24. Verzoekers hebben voorts aangevoerd dat het festival in het verleden plaatsvond op het Stadhuisplein en dat niet valt in te zien waarom ook thans niet is gekozen voor die locatie. Voorts hebben verzoekers gewezen op alternatieve locaties in Eindhoven nabij het spoor. De voorzieningenrechter overweegt dat verweerder heeft te beslissen over het bouwplan, zoals dat bij hem is ingediend. Indien dit bouwplan aanvaardbaar is, kan het bestaan van alternatieven slechts dan tot het onthouden van medewerking nopen, indien op voorhand duidelijk is dat door verwezenlijking daarvan een gelijkwaardig resultaat kan worden bereikt met aanmerkelijk minder bezwaren. Niet aannemelijk is gemaakt dat daarvan sprake is. Voor het Stadhuisplein geldt dat deze locatie thans niet beschikbaar is, omdat daar het Glowevenement plaatsvindt. Bovendien heeft het Stadhuisplein een publieke functie en wordt het niet wenselijk geacht om deze locatie ieder jaar gedurende drie maanden aan deze functie te onttrekken. Voorts is voldoende aannemelijk gemaakt dat een locatie in de nabijheid van het spoor thans evenmin als geschikte locatie kan worden beschouwd in verband met de externe veiligheid. Verweerder heeft in dit verband gewezen op de omstandigheid dat over het spoor transport van gevaarlijke stoffen plaatsvindt, hetgeen overigens in de toekomst mogelijk niet meer het geval zal zijn.

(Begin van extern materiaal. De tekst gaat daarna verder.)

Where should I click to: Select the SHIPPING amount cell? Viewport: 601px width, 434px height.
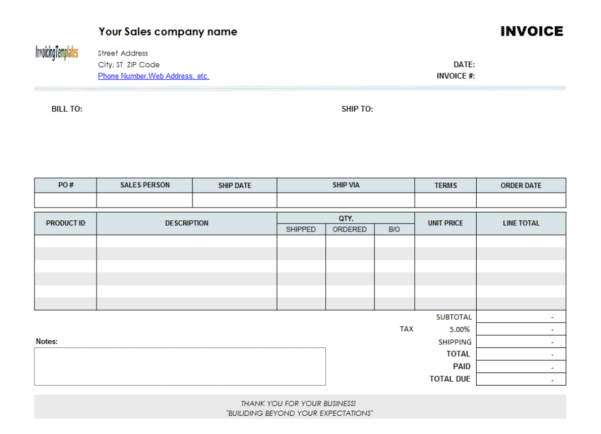click(521, 342)
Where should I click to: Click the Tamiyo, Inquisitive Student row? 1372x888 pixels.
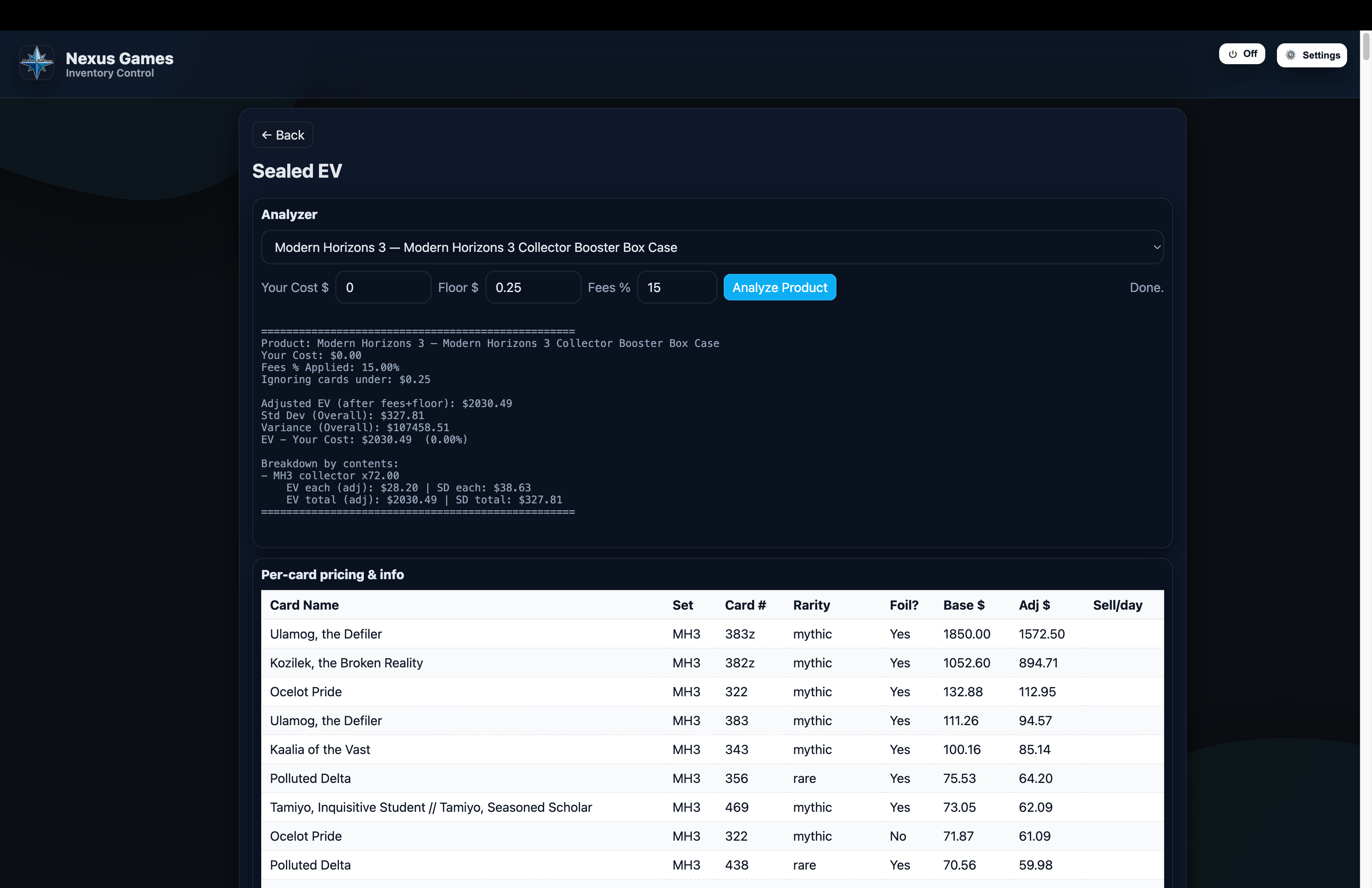[x=430, y=807]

25. Voorts wordt overwogen dat in de door verzoekers aangevoerde belangen geen grond is gelegen voor het oordeel dat verweerder niet in redelijkheid tot het verlenen van de vrijstelling en ontheffing heeft kunnen komen. Waar verzoekers hebben aangevoerd dat mogelijk sprake zal zijn van fijnstofoverlast, heeft verweerder aan de hand van een overgelegd rapport van de SRE Milieudienst van 6 november 2007 voldoende aannemelijk gemaakt dat voldaan wordt aan het Besluit luchtkwaliteit 2005.

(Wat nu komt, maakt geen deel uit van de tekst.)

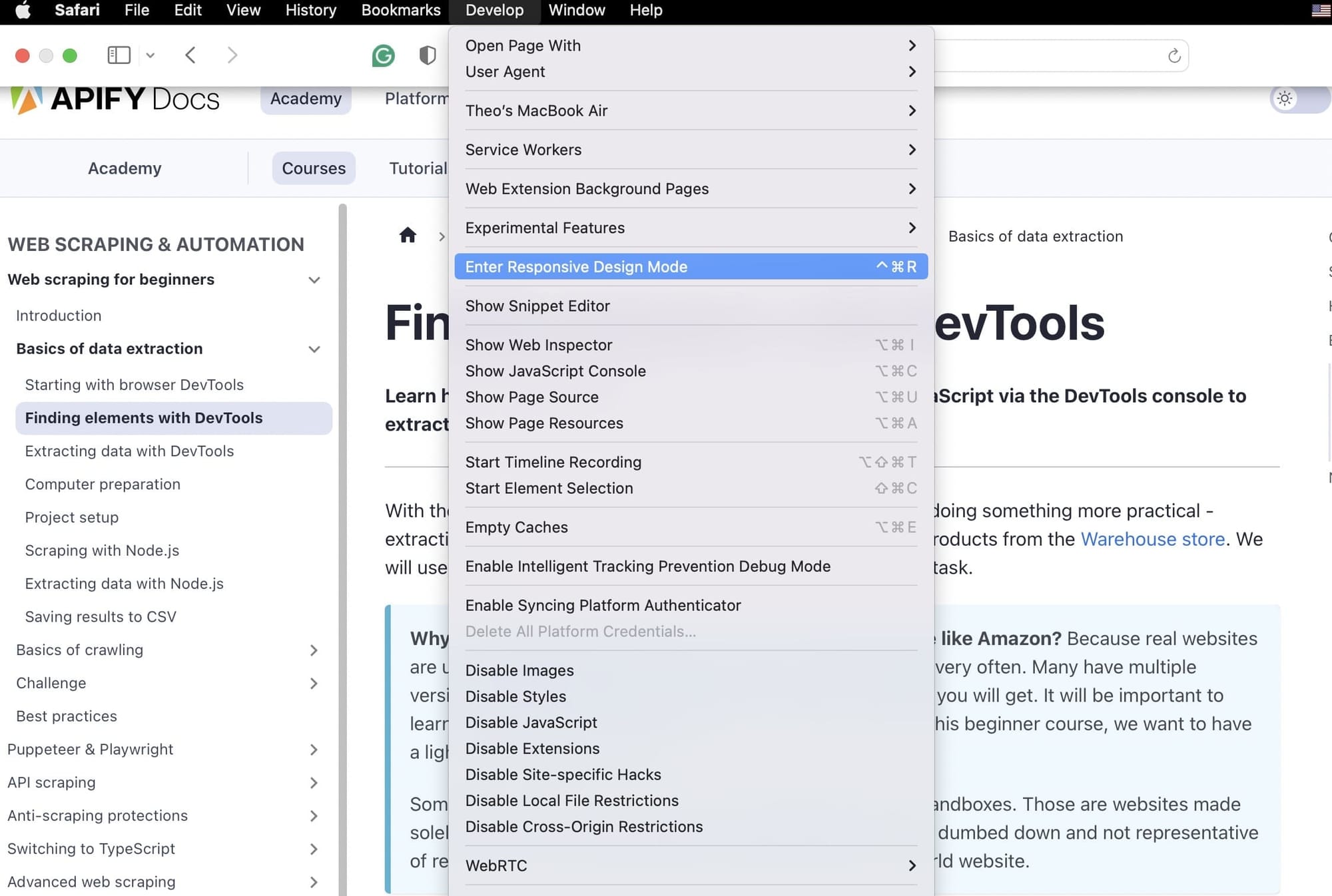Go forward using the forward arrow
The image size is (1332, 896).
[232, 55]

Verzoekers hebben voorts aangevoerd dat zij vrezen voor geluidsoverlast als gevolg van het festival. Vast staat dat voor de stroomvoorziening van het festival geen gebruik zal worden gemaakt van aggregaten, maar van een vaste aansluiting met het elektriciteitsnetwerk. Van geluidsoverlast door het gebruik van aggregaten zal derhalve geen sprake zijn. Voorts heeft verweerder aangegeven dat in het kader van de evenementenvergunning voorwaarden worden gesteld aan de maximaal toelaatbare productie van geluid, zodat de wettelijke normering niet wordt overschreden. Gelet hierop zijn er naar het voorlopig oordeel van de voorzieningenrechter geen aanwijzingen dat het bouwplan en het festival leiden tot een onaanvaardbare aantasting van het woongenot van verzoekers in de vorm van geluidshinder.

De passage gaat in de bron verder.